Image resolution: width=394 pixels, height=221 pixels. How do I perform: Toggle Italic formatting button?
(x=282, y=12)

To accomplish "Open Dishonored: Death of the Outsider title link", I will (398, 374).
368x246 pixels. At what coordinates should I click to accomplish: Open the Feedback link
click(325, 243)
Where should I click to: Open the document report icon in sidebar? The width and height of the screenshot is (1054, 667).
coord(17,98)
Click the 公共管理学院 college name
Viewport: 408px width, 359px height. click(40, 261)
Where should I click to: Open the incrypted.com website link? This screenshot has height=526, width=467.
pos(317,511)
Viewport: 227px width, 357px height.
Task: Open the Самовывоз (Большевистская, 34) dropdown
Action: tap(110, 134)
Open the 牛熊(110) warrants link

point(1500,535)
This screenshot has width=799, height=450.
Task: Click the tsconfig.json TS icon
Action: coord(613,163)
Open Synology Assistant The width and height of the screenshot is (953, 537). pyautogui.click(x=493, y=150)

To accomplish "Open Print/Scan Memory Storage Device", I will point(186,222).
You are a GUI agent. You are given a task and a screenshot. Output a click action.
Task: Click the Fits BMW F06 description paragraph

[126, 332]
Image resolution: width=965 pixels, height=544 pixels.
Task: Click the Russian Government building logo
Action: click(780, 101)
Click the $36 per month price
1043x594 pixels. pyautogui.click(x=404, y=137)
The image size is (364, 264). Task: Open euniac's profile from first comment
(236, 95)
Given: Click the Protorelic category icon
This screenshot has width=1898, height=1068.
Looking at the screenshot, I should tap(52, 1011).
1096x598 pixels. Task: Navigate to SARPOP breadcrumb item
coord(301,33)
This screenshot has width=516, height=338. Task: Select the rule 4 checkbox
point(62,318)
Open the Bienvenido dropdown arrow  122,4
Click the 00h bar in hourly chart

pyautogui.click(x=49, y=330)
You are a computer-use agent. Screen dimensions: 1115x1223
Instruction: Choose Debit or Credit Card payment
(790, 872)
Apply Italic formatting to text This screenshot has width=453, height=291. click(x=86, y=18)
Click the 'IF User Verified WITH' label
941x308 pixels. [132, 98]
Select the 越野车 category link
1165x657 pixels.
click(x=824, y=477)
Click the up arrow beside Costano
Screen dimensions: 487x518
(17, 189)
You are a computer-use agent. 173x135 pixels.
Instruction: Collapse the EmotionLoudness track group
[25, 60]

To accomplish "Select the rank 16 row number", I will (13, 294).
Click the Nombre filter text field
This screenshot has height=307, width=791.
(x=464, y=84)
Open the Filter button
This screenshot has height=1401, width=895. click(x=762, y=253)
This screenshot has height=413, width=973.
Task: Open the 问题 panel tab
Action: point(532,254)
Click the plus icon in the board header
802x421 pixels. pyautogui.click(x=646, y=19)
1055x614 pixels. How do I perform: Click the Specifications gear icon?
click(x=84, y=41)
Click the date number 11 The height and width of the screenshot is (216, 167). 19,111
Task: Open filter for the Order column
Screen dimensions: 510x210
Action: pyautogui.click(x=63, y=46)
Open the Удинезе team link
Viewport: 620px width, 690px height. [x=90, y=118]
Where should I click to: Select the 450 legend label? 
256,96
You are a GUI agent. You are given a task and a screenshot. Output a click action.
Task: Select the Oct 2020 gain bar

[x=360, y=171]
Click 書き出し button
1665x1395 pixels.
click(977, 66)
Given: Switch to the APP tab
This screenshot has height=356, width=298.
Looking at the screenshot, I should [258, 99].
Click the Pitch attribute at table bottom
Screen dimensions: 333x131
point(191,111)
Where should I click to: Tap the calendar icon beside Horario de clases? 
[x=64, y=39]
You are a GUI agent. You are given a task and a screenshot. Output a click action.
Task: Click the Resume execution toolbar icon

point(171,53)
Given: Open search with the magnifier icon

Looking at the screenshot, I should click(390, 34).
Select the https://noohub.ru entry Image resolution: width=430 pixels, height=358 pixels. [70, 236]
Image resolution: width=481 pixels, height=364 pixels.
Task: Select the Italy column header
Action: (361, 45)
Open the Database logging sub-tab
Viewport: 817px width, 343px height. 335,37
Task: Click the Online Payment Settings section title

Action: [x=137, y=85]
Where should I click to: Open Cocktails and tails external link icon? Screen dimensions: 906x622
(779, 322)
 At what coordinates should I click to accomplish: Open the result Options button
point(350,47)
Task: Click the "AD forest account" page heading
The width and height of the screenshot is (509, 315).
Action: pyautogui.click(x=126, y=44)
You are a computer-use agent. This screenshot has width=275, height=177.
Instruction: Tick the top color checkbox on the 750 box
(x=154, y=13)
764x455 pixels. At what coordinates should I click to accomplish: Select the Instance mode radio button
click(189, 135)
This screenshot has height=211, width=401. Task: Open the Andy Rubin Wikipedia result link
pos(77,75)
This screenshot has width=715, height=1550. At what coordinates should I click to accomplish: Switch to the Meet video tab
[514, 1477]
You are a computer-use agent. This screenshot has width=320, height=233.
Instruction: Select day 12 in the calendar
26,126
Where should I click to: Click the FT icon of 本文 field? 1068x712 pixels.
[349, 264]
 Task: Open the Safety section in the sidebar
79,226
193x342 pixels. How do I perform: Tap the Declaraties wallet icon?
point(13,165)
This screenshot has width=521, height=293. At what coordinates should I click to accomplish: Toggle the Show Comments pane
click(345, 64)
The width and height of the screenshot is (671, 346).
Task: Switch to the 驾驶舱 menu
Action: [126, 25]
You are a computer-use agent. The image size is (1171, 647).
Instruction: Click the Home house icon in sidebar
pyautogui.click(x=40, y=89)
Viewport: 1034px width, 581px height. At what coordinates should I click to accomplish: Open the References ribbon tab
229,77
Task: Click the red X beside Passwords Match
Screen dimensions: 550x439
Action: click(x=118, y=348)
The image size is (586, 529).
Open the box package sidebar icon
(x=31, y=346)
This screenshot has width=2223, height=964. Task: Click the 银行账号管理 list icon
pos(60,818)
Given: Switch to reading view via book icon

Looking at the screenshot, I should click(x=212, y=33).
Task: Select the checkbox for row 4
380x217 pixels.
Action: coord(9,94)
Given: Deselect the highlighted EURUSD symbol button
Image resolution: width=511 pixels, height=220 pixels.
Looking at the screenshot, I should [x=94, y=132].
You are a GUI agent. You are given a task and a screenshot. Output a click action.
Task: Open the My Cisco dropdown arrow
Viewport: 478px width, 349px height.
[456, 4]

================================

* [Exercise requirements]:
Which of the lines in the data hold the string "computer"? Report each of them by copying it.

* [Expected answer]:
You are a computer-use agent. Screen dimensions: 1115x1223
You are a computer-use agent. 173x135 pixels.
You are a computer-use agent. This screenshot has width=275, height=177.
You are a computer-use agent. This screenshot has width=320, height=233.
You are a computer-use agent. The image size is (1171, 647).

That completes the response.